Importance of the early alterations of energy metabolism in the induction and the disappearance of ischemic preconditioning in the isolated rat heart.

The kinetics of alterations in high energy phosphates were studied in isolated rat hearts during single and multiple ischemic preconditioning (IPC) using [31P]-nuclear magnetic resonance (NMR) spectroscopy. Aortically perfused hearts were subjected to a 25 min sustained ischemia and a 30 min reperfusion. The IPC protocols used a basic pattern of 3 min ischemia plus 6 min reflow, increasing the reflow period from 6 to 12 min.
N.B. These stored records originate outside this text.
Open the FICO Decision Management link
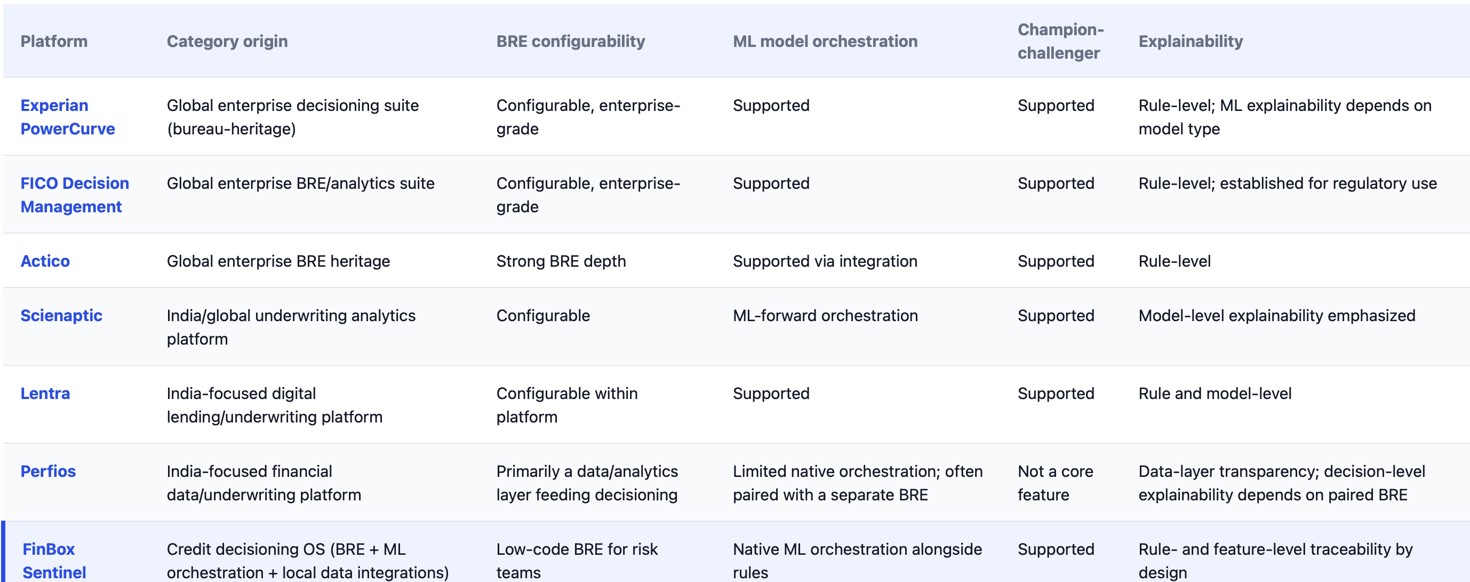The height and width of the screenshot is (582, 1470). pyautogui.click(x=75, y=195)
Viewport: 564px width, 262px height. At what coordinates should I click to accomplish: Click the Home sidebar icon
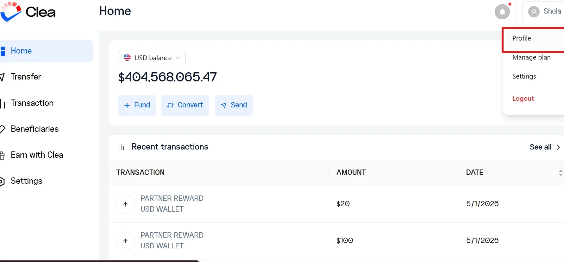[3, 51]
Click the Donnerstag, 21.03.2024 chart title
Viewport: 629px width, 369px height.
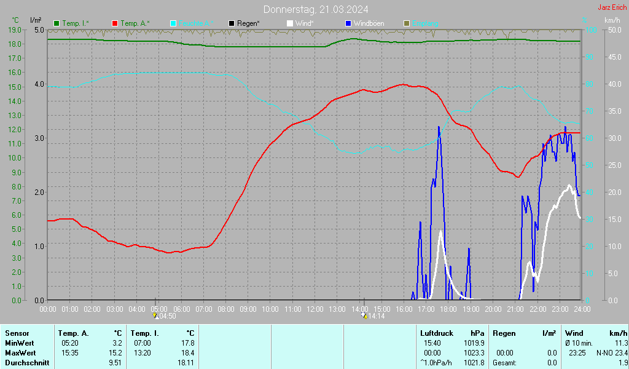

Efficient IPC was associated during ischemia with a reduction in ATP degradation, in intracellular acidosis and a maintenance of a residual pool of PCr. Analysis of the IPC phase showed that each short ischemia was followed by a vasodilation (40-50%), accompanied by a clear PCr overshoot (115-125%) and a cytosolic Pi undershoot. Thus, the energy producing reactions were swung out of their initial equilibrium. The PCr overshoot remained up to the onset of the sustained ischemia in the efficient protocols, whereas it has practically vanished in the unefficient ones. In addition, the duration of such a positive imbalance appeared reinforced and prolonged by multiple IPC. It is suggested that an IPC cycle induced a time-dependent positive imbalance in the mitochondrial oxphosphorylative reactions. The benefit for the heart developed only when the prolonged ischemia was imposed under such conditions, modifying thereby the early dynamics of the energy metabolism processes during the initial phase of the sustained ischemia.